Since the contribution of flip-flops to both power dissipation and area is significant, it is convenient to change the redundant representation of the residual (w_S and w_C) to reduce the number of flip-flops in the registers. By using a radix-r carry-save representation with log₂r sum bits and one carry bit for each digit, we only need to store one carry bit for each digit, instead of log₂ r. Furthermore, after the retiming, the b MSBs, assimilated in the adder inside the selection function block (Figure 2), can be stored in w_S eliminating b flip-flops in w_C (see Figure 6 and 8).

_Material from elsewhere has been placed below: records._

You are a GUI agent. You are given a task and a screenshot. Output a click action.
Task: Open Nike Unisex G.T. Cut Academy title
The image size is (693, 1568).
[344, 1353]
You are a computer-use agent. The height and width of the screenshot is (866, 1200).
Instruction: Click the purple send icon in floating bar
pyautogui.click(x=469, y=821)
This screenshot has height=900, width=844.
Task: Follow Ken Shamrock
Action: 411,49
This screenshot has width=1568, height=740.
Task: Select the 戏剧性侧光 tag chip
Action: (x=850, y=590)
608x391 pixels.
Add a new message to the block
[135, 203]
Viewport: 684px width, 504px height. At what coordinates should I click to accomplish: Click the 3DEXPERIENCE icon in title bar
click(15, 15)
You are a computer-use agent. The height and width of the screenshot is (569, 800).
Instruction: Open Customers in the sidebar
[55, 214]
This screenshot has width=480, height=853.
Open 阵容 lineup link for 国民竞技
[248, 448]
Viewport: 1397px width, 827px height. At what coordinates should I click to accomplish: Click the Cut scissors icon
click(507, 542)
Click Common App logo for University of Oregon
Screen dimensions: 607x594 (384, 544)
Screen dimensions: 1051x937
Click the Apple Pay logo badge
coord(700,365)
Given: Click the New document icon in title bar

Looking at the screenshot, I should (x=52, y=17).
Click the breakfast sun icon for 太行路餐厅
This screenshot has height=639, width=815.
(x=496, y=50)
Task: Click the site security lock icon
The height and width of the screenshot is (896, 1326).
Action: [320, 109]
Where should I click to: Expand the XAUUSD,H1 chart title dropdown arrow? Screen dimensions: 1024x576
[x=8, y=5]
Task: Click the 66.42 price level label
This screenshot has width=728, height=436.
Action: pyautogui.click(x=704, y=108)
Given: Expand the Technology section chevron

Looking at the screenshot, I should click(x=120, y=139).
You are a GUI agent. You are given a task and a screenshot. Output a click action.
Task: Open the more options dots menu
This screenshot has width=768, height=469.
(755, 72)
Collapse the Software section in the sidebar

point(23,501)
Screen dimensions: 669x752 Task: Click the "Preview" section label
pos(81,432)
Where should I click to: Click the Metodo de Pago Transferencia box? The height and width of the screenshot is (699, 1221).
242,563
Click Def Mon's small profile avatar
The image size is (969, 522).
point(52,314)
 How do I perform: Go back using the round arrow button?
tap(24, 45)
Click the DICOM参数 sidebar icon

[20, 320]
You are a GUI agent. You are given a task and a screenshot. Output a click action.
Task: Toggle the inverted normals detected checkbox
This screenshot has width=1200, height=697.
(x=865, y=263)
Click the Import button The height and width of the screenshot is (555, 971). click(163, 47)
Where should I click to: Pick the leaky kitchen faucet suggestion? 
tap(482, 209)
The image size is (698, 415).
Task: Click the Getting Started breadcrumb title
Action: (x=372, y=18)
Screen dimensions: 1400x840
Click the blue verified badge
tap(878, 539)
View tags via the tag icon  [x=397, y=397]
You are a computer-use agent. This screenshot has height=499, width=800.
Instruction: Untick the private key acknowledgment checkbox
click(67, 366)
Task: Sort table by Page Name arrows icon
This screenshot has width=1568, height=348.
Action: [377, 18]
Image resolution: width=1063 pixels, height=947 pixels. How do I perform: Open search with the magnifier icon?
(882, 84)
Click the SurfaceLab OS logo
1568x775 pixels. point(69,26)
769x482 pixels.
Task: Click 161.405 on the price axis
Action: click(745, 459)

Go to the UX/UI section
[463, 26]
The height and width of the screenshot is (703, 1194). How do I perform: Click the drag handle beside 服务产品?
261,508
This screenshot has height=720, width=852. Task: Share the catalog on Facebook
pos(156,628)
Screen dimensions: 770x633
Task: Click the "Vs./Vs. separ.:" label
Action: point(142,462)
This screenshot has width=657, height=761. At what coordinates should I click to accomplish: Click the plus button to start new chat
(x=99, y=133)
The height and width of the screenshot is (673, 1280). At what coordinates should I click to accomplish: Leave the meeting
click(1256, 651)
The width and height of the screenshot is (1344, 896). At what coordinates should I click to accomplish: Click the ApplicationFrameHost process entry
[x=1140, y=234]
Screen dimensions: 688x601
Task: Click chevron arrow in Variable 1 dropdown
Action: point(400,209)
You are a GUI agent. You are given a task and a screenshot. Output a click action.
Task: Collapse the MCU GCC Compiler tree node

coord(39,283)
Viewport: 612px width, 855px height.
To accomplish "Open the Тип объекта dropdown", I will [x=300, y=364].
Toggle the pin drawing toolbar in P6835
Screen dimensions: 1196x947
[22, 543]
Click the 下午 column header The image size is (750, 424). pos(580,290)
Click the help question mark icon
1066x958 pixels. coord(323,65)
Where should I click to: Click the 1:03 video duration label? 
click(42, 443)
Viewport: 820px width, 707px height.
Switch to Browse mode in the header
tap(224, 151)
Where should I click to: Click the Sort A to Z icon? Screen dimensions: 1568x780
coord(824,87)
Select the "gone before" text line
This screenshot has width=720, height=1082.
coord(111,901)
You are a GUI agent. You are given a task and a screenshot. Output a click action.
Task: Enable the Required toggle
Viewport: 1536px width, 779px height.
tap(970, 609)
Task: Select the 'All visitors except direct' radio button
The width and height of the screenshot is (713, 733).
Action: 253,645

The change in the redundant representation requires a redesign of the carry-save adder to propagate the carry inside the digit. The propagation of the carry increases the delay so that this modification cannot be made for those cells (digits of w) that are in the critical path. However, these cells are few after the retiming.

3.4 Using dual voltage and low-drive gates

The power dissipated in a cell depends on the square of the voltage supply (V_DD) and a significant amount of energy can be saved by scaling V_DD [9]. However, by lowering the voltage the delay increases, so that to maintain the performance this technique is applied only to cells not in the critical path. Different power supply voltages require level-shifting circuitry that dissipate a not negligible amount of power. As a consequence, it is convenient to apply this technique only if the number of cells not in the critical path is quite large, and the power increase in the level-shifting circuitry does not offset the reduction due to voltage scaling. However, by using two voltages we only need to level-shift when going from the lower to the higher voltage [10]. In the case of the divider, as shown in Figure 3, the s-b least-significant bits, can be redesigned for low-voltage. The voltage-level shifters are not needed until a specific digit moves towards the b-MSBs, by shifting across iterations, and into the critical path. By placing the voltage-level shifters in the digit immediately before the b-MSBs the cycle time is not increased.

Figure 3: Dual voltage

It was not possible for us to implement dual voltage because our library does not provide low-voltage cells. We roughly estimate that the use of low-voltage cells in the s-b LSBs of the recurrence produces a power reduction of about 50% in the recurrence. This value is calculated allowing the s-b LSBs to be twice as slow as the b MSBs, and that results in a possible power supply scaling from V_DD to V_DD/2 with a quadratic decrease of the power dissipated. Only log₂ r level-shifters (low to high) are needed (Figure 3) in the recurrence.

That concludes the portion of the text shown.